Fear and anxiety are known barriers to the receptivity of dental treatment and in detriment to oral health. In children, it is difficult to differentiate between fear and anxiety-originated behaviour problems the conventional drilling techniques are associated with discomfort, 4

especially among children as was observed in the present study. In addition, it gets further triggered by factors like:a)local anesthesia, b)low and high speed rotary instruments, c)previous dental treatment.

The CMCR method is said to be ‘very efficient’ in soft caries removal.5 In vitro studies have shown chemomechanically treated dentin to have more surface energy, greater affinity for adhesive material, and better bonding than conventionally treated dentin. Moreover, morphological studies have shown Carisolv ® treatment to consistently remove the carious lesion and open the dentinal tubules along with more irregular and rougher surface with modified smear layer.6However in the present study, retention was poorer with adhesive material like ketac molar compared to amalgam following chemomechanical caries removal technique.It may be because of the technique sensitivity of ketac molar in a school based programme.

The time taken for chemomechanical technique in cavity preparation was found to be slightly higher than conventional drilling technique.This may be due to the multiple application of the Carie care for complete removal of caries .However the children were very comfortable compared to conventional technique.

Amalgam restorations showed better retention as compared to ketac molar restorations.
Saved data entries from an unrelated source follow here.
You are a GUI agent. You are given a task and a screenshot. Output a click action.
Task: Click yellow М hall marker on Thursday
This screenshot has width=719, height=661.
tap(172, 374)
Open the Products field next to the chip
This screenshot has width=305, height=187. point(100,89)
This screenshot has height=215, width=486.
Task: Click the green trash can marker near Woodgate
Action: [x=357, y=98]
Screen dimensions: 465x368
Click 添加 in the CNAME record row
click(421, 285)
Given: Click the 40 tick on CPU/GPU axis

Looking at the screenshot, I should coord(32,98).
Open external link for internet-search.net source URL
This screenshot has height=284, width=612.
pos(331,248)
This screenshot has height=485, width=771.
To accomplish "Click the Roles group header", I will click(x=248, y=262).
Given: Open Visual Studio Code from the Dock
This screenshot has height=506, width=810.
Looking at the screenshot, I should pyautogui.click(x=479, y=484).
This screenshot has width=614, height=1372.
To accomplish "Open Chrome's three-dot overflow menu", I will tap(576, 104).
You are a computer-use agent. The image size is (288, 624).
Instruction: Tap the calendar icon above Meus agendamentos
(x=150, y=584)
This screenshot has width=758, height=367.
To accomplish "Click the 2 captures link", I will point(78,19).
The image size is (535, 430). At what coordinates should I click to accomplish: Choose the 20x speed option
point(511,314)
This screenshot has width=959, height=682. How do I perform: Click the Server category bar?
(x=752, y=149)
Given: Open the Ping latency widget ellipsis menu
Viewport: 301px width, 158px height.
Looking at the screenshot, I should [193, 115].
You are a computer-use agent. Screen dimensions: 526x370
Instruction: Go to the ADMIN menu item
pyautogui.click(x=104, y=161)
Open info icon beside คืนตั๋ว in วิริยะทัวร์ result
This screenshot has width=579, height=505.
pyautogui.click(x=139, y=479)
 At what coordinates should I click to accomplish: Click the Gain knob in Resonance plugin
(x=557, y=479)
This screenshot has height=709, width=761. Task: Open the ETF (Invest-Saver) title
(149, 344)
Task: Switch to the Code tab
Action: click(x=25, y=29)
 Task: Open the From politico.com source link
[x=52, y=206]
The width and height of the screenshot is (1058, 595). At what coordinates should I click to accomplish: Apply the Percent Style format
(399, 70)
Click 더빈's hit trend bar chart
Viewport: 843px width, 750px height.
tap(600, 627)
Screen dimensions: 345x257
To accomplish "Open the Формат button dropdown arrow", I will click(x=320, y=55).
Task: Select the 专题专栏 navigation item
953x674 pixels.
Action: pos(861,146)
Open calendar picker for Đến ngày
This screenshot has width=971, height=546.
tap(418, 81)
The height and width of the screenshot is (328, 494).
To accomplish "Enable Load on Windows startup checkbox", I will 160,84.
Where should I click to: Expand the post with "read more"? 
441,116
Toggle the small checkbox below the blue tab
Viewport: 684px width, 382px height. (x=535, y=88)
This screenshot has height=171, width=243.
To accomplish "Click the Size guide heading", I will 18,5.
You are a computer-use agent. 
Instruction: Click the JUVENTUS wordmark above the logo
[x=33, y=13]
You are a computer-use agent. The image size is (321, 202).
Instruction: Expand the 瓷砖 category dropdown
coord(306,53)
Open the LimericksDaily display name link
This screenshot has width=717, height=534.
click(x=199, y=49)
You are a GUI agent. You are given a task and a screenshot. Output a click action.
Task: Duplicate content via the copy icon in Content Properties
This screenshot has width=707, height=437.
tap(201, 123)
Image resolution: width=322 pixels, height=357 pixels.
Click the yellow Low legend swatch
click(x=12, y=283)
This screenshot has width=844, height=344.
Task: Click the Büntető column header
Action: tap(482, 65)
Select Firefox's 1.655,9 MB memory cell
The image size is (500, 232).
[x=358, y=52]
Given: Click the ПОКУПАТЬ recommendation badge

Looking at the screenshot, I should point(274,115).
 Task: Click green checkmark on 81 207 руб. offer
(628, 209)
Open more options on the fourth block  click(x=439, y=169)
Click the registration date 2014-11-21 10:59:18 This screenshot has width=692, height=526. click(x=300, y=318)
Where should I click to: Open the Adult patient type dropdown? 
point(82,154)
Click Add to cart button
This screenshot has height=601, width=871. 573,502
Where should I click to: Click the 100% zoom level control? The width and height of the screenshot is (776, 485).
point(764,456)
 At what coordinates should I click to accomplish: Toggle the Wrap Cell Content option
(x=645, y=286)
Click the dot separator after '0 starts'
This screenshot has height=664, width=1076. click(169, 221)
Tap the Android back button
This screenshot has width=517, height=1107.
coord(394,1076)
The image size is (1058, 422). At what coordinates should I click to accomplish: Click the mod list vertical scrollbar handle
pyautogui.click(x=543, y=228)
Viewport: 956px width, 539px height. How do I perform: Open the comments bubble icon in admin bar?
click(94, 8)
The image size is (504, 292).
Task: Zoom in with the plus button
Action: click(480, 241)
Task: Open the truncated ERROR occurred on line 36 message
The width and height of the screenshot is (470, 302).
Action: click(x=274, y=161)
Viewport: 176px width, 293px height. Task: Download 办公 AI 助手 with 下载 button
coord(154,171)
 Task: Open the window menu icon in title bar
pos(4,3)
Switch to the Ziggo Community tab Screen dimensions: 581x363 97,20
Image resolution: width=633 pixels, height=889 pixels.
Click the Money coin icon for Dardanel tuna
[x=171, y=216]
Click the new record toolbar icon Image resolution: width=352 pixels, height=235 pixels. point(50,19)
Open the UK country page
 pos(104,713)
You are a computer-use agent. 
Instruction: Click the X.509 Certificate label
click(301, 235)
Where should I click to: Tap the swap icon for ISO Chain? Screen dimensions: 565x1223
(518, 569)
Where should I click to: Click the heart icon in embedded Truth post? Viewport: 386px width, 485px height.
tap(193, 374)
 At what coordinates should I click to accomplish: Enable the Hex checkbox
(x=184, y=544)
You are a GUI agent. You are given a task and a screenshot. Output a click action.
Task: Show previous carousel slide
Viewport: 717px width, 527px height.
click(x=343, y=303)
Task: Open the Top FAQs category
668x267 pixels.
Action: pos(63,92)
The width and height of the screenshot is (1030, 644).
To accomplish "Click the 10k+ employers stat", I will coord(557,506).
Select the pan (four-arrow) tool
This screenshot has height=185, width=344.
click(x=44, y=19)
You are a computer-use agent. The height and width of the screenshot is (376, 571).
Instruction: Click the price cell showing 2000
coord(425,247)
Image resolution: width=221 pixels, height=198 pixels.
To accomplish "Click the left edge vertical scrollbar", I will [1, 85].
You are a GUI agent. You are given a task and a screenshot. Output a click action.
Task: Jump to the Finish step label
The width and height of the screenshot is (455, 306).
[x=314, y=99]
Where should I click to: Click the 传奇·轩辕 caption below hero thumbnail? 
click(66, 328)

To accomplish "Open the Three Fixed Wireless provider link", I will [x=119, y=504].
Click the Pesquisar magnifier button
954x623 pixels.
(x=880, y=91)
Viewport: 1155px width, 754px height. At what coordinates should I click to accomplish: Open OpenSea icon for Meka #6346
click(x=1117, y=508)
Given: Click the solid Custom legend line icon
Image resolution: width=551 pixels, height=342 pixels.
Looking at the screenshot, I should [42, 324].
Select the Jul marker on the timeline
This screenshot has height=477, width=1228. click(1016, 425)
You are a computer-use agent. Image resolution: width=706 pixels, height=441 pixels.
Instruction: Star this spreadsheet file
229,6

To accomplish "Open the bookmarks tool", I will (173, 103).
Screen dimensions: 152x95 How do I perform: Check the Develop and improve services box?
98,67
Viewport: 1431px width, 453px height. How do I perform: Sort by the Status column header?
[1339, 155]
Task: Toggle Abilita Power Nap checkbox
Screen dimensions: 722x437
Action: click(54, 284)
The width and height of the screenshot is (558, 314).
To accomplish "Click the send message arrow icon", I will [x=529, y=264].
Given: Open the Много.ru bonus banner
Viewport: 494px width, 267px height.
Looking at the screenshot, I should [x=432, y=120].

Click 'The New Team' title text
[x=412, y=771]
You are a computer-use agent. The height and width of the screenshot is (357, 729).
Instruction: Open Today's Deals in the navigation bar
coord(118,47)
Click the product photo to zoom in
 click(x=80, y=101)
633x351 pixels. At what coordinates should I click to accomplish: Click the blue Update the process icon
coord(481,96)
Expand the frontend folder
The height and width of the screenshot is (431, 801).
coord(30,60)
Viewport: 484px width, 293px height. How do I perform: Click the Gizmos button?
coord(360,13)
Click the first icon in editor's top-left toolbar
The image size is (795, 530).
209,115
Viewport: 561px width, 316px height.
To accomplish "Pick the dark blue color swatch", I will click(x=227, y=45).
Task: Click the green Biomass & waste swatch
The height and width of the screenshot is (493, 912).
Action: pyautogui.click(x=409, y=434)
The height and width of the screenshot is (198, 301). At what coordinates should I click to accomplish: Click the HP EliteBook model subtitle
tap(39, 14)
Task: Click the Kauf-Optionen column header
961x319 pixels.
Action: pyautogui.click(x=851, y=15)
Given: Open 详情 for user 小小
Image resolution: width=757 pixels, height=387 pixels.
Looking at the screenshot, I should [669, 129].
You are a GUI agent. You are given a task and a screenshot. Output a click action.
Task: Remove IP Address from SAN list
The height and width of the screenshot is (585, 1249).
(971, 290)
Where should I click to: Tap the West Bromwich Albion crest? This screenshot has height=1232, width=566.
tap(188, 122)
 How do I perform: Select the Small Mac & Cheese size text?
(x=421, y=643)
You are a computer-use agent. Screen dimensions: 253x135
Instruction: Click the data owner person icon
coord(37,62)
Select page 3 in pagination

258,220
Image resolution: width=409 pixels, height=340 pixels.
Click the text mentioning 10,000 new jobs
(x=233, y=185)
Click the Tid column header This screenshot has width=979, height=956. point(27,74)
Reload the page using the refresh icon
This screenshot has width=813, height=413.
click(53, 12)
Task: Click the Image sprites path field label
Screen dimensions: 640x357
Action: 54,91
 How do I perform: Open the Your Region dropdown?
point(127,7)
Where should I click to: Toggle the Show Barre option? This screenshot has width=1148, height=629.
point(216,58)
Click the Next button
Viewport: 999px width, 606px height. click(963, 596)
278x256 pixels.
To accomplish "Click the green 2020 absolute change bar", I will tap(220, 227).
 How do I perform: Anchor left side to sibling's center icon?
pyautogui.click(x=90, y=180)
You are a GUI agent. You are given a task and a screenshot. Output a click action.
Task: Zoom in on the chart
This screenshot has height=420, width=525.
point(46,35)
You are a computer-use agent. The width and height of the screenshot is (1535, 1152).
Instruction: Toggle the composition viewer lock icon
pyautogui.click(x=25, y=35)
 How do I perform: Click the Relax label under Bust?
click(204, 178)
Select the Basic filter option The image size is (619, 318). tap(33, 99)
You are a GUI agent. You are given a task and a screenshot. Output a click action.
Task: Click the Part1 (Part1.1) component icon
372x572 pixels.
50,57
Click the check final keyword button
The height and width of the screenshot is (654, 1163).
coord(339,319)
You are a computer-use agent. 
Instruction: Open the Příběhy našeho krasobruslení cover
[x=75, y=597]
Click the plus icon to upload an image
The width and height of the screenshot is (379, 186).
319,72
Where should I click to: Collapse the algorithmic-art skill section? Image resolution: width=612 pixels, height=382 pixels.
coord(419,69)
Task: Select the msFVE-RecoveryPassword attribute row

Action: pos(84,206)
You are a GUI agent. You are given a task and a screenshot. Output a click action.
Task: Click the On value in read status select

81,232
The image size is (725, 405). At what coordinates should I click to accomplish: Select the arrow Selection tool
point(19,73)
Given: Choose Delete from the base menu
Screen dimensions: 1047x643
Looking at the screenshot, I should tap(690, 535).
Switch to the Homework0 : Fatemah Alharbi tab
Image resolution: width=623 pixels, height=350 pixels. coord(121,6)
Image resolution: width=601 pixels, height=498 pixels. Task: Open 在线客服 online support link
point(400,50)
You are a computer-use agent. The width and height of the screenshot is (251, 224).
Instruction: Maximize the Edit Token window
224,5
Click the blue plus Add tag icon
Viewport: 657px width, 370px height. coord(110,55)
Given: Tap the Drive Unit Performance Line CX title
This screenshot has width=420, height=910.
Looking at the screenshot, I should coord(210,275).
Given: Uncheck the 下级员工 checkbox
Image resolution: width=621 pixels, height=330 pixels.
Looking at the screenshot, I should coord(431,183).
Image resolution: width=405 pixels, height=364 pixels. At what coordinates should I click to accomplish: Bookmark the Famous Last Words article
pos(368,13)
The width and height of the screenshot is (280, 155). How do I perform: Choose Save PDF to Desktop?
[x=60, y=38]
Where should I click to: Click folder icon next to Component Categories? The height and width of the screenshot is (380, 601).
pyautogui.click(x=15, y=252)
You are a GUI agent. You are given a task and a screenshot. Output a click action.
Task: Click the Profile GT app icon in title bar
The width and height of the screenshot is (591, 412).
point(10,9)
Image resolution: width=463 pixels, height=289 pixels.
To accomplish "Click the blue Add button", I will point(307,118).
They were found to be more retentive in conventional preparations than chemomechanical preparations. It may be due to the inability to comply with the retentive principles of cavity preparation for amalgam in chemomechanical preparation. Amalgam requires the cavity preparation principles like a)The parallelism or slight occlusal convergence of two or more opposing external walls, b)flat pulpal floor and 1/4th intercuspal distance provides the primary retention form. c) Undercuts and also due to larger surface area in the permanent teeth.

Ketac molar restorations were found to be dislodged equally in both the techniques in primary teeth. Ketac molar restorations require moisture proof environment during restoration for its better retention. It also fails particularly in approximal cavities where the cement is relatively unsupported. Because of the brittleness of glass ionomer cement, it require support of the surrounding tooth structure, therefore the performance is better in single-surface cavities compared to multi-surface cavities 7 as was observed in the present study.

Conclusion :

Thus amalgam showed a better retention property in comparison with ketac molar in both the techniques Hence chemomechanical technique though time consuming was found to be more comfortable and is definitely superior compared to conventional technique in pediatric dentistry, provided we use a lesser technique sensitive restoration which retains in the oral cavity for longer period of time.